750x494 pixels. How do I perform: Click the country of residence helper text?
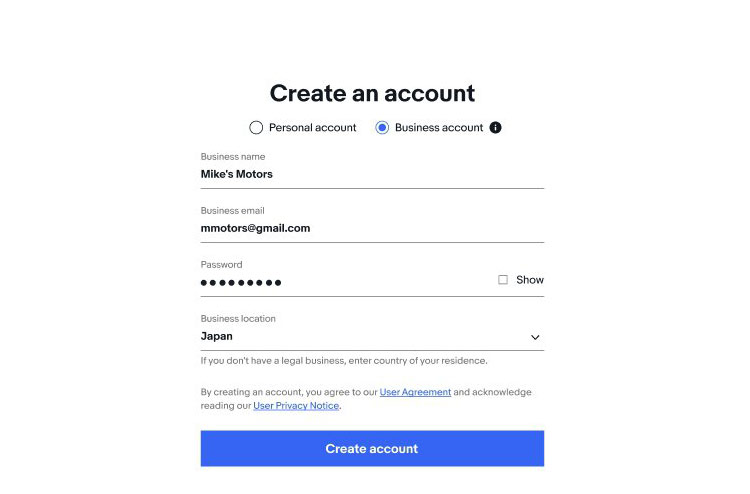(x=344, y=361)
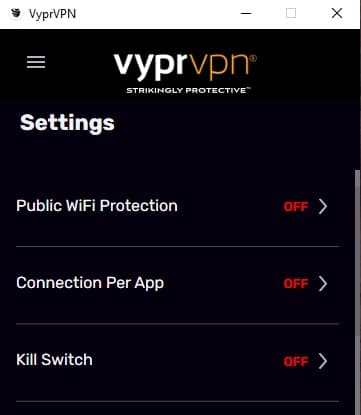Expand Public WiFi Protection via its chevron
The width and height of the screenshot is (361, 415).
tap(323, 207)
------------------------
EXERCISE. State how many lines of the records contain the string "helper", treating uppercase and lowercase letters as different, and give only that number.

EXPECTED OUTPUT. 1